Did you have a look at the z26 trace logs?

Link to comment
Share on other sites

You could just use a jump table at the very end of each bank. After the selected subroutine executes, have it perform a JMP back to address $DFF4 (where a return bankswitch is waiting). Once that is done, an RTS instruction sitting at $FFF7 sends the program back to whatever JSR sent it there. Here's an example that has 3 bankswitched subroutines...

 

;@ $DFEB

jmp sub1;execute subroutine 1

jmp sub2;execute subroutine 2

jmp sub3;execute subroutine 3



Return:;@$DFF4

sta $1ff9

nop;unused byte @ $DFF7










;@ $FFE8

Jsub1: sta $1ff8

Jsub2: sta $1ff8

Jsub3: sta $1ff8


;3 unused

nop

nop

nop


;@ $FFF7

rts

 

 

So to execute the first subroutine...just JSR to Jsub1 from any point in bank2. It bankswitches, the corresponding JMP in bank 1 sends it to the subroutine...and a JMP back to address $DFF4 flips it back to the RTS instruction. The overhead is 13 cycles either way...six for the JSR, four for the bankswitch, and three more for the JMP. And you'll only lose 4 bytes of romspace (3 of which could be reclaimed if you have a 3-byte data table in bank 2 that you can put in place of those NOP instructions).

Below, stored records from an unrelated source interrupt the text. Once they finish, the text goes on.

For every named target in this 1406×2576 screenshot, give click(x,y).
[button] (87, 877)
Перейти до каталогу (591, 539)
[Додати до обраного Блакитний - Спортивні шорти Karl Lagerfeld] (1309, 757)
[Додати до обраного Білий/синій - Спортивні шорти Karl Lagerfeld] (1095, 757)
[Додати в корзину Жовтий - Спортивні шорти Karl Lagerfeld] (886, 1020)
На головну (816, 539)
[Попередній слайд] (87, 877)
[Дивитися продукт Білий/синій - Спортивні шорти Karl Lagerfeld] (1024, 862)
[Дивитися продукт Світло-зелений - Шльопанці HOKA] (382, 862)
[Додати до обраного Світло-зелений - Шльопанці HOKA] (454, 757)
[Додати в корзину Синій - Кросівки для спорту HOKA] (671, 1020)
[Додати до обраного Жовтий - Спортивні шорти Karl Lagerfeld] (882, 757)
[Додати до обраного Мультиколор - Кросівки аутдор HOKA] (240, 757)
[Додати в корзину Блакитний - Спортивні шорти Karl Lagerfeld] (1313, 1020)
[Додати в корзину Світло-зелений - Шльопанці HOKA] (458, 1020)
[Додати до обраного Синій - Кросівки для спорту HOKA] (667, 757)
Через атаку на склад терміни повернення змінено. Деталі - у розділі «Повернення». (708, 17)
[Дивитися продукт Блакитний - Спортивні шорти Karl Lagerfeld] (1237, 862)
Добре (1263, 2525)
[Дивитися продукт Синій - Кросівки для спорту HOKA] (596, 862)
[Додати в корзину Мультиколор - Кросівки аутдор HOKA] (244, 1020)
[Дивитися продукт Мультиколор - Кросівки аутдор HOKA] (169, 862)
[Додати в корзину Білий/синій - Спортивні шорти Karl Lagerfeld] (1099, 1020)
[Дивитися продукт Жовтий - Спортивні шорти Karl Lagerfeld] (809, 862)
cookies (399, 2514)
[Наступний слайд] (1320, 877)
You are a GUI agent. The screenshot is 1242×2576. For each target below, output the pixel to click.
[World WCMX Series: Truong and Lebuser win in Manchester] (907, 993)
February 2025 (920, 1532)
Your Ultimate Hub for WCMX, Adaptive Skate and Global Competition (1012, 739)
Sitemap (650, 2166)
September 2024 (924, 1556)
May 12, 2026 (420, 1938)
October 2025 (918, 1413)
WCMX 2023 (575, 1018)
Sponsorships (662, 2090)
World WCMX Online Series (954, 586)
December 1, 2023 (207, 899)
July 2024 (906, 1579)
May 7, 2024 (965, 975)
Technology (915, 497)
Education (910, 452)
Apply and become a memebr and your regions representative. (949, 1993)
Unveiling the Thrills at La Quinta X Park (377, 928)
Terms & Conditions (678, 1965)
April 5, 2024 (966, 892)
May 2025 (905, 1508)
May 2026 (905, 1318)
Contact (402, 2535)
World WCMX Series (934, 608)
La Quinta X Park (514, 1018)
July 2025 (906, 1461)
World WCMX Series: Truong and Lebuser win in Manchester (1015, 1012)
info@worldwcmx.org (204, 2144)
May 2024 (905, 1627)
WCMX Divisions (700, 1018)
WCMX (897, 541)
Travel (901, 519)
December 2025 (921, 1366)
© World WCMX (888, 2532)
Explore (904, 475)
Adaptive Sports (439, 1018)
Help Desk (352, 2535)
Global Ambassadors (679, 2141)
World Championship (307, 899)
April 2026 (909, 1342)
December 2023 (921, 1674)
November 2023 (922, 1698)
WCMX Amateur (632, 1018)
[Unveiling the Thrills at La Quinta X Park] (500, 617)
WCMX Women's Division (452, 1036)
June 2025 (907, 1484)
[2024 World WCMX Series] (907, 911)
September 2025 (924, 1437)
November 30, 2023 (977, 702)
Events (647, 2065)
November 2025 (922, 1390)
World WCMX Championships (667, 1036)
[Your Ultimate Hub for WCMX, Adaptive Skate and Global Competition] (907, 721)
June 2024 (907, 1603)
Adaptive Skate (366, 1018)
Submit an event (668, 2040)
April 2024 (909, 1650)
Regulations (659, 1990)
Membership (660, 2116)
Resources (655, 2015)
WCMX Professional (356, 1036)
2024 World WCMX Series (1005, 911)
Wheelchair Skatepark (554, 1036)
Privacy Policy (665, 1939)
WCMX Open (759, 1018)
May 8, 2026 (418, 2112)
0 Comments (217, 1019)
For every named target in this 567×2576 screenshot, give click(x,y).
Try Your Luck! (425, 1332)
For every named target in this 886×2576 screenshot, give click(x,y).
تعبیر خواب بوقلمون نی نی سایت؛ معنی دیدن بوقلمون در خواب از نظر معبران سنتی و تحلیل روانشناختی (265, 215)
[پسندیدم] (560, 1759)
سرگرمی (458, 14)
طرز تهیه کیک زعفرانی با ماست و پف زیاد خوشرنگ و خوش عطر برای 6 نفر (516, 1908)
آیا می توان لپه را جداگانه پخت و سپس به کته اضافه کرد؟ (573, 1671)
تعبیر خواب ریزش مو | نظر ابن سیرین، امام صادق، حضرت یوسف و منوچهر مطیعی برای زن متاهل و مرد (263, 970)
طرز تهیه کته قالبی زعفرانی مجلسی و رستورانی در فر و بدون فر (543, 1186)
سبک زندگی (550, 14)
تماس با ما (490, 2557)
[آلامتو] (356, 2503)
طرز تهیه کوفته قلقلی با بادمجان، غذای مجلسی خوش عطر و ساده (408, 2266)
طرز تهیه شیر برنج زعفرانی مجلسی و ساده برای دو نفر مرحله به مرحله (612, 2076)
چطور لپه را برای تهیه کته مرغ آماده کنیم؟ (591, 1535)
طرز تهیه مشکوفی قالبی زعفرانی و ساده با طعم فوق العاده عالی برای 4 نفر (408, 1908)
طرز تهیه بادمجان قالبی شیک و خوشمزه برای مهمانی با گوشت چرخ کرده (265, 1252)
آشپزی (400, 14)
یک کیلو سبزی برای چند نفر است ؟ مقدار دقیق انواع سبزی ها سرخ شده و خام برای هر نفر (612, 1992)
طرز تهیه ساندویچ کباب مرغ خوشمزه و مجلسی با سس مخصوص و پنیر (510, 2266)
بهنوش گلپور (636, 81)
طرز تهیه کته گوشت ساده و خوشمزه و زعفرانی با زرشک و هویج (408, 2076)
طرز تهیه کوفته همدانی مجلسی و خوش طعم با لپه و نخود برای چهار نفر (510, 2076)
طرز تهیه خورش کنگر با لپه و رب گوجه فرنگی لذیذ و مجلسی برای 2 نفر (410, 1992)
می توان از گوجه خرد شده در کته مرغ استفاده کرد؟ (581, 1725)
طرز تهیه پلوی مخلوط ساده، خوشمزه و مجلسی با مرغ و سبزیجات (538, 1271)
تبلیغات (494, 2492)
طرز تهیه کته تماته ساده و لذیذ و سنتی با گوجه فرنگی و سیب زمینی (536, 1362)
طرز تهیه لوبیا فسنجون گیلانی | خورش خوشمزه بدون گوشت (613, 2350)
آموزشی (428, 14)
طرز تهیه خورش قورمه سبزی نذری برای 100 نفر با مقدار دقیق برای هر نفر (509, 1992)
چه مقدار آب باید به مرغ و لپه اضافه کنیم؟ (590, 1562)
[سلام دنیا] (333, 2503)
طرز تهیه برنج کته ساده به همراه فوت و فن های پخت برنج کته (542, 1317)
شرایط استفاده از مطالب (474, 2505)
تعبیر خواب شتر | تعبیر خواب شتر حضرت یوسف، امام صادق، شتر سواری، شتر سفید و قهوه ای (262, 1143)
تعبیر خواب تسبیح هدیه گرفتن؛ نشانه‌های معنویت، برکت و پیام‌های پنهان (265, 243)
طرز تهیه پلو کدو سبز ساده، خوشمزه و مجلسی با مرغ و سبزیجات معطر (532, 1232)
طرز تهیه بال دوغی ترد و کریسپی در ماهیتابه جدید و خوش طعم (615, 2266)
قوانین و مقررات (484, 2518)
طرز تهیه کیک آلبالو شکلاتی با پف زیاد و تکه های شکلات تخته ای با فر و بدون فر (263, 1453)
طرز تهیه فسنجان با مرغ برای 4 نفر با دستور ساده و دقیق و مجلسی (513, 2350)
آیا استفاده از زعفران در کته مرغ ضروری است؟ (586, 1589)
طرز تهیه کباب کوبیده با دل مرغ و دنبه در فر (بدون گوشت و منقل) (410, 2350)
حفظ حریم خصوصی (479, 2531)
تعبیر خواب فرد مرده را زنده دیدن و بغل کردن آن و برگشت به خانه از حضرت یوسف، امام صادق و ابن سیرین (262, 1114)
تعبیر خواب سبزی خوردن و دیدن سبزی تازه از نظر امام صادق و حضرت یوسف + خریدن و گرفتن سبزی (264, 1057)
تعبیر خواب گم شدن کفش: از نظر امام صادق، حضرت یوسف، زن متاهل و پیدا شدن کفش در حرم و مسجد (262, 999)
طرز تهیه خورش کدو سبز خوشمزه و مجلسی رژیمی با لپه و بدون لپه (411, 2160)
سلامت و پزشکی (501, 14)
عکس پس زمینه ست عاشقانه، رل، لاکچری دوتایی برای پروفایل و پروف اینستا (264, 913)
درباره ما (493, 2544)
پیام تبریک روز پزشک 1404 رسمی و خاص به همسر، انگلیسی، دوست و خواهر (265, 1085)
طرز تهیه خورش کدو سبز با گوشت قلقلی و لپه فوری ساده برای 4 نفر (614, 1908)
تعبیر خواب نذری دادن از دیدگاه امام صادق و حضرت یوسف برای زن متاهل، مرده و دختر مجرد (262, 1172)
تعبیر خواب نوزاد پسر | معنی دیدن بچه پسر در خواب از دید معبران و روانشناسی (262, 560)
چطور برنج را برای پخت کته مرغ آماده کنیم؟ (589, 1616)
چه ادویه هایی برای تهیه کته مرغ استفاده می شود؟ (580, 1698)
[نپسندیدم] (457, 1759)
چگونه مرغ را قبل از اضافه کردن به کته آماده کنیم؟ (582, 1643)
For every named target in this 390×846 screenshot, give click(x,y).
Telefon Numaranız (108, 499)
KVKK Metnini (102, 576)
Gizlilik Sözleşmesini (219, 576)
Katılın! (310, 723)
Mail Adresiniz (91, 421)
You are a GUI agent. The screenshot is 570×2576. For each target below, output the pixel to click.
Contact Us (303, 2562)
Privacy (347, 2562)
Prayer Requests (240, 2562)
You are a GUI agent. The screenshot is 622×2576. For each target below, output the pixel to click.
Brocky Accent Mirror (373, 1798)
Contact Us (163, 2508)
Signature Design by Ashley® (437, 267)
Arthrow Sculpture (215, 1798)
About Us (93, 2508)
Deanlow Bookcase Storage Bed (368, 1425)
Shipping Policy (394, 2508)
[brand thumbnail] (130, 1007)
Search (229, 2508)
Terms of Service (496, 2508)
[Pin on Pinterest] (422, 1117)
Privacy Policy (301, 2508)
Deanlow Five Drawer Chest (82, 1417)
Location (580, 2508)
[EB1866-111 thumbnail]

Working backward, you can add in as many subroutines that you need...and you can still use a time-critical bankswitch way down at $F000.

Link to comment
Share on other sites

Just Brainstorming:

 

You are in Bank 2 and want to switch to bank 1

 

FFF4: DEC $FE  

FFF6: DEC $FE  

FFF8: NOP (This byte should never be accessed, actually)  

FFF9: RTS  

 

when the processor is fetching the opcode from location FFF8,

the bankswitching should take place more or less immediately. Depending on how the bankswitching logic is designed (what switching delay etc...), you switch before, during or after the fetch of the opcode.

 

That means you could fetch

a) the NOP from this bank (you fetch before the switch)

b) the RTS from location FFF8 of the other bank (you already switched before the fetch)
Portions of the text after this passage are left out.